Are You Ahead of the Curve for Valuations and Write Downs? Now is the Time to Start Planning
Is it too soon to prepare for write-downs? Most of my clients would say they already are addressing these issues but aligning lenders to portfolio management is not the same as workout officers. They have expertise with legalities, valuations, write downs, recoveries, etc. Whether full time or on an interim basis, a skilled workout officer can help mitigate these potential losses before they escalate.
The time has come for bankers, trade associations, Congress, and regulators to start working hand in hand with each other on a policy change on loan valuations. There are a couple practical steps that bankers can take.
- Ensure they are up to date with their inventory lending divisions including; polices, practices, and procedures.
- Prioritize all loans are worked out to meet all client expectations. Community banks will include the chief executive officer where as bigger banks will include the team’s skill and circumspection.
- Credit talent needs to be assessed on an individual and aggregate basis- focusing on portfolio and process defense experience and capabilities. The review – and proposals to strengthen gaps – will be accepted and submitted to auditors by the boards.

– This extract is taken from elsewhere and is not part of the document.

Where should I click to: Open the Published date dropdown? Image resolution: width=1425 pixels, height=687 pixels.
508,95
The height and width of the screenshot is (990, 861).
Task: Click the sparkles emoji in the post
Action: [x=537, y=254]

- Investments will be looked at with a commitment of cautious yet rational valuations. Cash flows, debt-service capacities, and collateral valuations should be transparent and well reported. Assets should be adequately classified for status success or loss.
- Some institutions will likely need to upgrade their information management systems to ensure that all client request for amendments, waivers, and forbearance are tracked properly.